With ISC 2021, we have the announcement of the NVIDIA A100 80GB PCIe card. This is quite expected since we previously saw the NVIDIA A100 40GB PCIe add-in card and the NVIDIA A100 80GB (SXM) cards. It makes sense that NVIDIA would announce an A100 80GB version.
NVIDIA A100 80GB PCIe Add-in Card Launched
Although we have covered the NVIDIA A100 often on STH, the key to this announcement is that the new model will include 80GB of HBM2E memory. NVIDIA says this is good for a 25% uplift in memory bandwidth.

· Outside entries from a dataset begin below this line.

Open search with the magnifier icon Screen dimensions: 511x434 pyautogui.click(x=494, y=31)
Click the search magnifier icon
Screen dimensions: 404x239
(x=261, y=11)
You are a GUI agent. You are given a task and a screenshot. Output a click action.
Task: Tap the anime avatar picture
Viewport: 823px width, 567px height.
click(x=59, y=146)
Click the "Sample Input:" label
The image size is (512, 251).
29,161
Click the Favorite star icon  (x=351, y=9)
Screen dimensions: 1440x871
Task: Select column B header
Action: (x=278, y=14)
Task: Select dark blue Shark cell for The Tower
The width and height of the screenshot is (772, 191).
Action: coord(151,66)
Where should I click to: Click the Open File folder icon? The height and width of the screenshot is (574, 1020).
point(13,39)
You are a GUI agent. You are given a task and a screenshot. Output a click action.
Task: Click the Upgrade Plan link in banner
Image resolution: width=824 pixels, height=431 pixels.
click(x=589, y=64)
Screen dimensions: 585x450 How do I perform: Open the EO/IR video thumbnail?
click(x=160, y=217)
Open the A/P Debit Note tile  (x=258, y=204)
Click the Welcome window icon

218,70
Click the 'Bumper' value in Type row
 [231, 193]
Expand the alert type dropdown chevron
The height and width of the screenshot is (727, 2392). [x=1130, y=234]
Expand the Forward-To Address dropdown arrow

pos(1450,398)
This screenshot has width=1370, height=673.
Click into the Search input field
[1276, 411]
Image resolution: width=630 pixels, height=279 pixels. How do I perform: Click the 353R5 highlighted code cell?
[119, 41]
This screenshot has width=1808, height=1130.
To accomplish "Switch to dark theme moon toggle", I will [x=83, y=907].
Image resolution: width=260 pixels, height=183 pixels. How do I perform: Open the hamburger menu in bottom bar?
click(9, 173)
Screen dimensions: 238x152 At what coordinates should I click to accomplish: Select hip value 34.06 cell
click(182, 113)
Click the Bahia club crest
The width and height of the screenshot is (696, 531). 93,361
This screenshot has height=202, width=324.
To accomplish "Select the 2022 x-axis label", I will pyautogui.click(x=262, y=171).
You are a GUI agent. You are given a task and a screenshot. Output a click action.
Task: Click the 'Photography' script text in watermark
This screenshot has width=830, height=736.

Something that NVIDIA mentioned on the call is that the A100 80GB PCIe was a 300W GPU. [Update for clarity.] While the 40GB model is a 250W GPU since that is what most PCIe cards are rated for, the 300W will be challenging since many servers are designed for multiple 250W but not necessarily 300W devices. The PCIe form factor is no longer able to keep up with higher-end accelerator heat dissipation and power delivery needs. As a result, this is being marketed heavily for its multi-instance GPU (MIG) capabilities. NVIDIA markets similar stats to the SXM models, but SXM modules are now hitting up to 500W and usually need to be liquid-cooled at those levels.
Perhaps the biggest question that folks will want to answer is what the difference is between the 80GB SXM v. PCIe versions. There are really two major aspects that one needs to look at. First, the PCIe version does not have the same power capacity due to the limited form factor. That naturally limits the performance of the cards. Although NVIDIA does not discuss street pricing in these types of announcements, what we have heard with the 40GB models is that at a cluster level, costs are usually ~5-15% more for the SXM versus PCIe clusters. This is because so much of the cost is not just the cards, but also the network fabric and other aspects of running GPU clusters.
Where we instead see the NVIDIA A100 80GB excelling is using MIG and providing multiple GPUs in a single card. Here is an example using the 40GB PCIe cards in our ASUS RS720A-E11-RS24U Review:
With MIG supporting seven GPU instances per A100 and 80GB of total capacity, that allows for one to build 7x higher memory instances for tasks such as AI inferencing. While the NVIDIA T4 may be lower power, as we covered with MLPerf Inference v1.0, NVIDIA can get the performance of 7x T4’s in a single A100.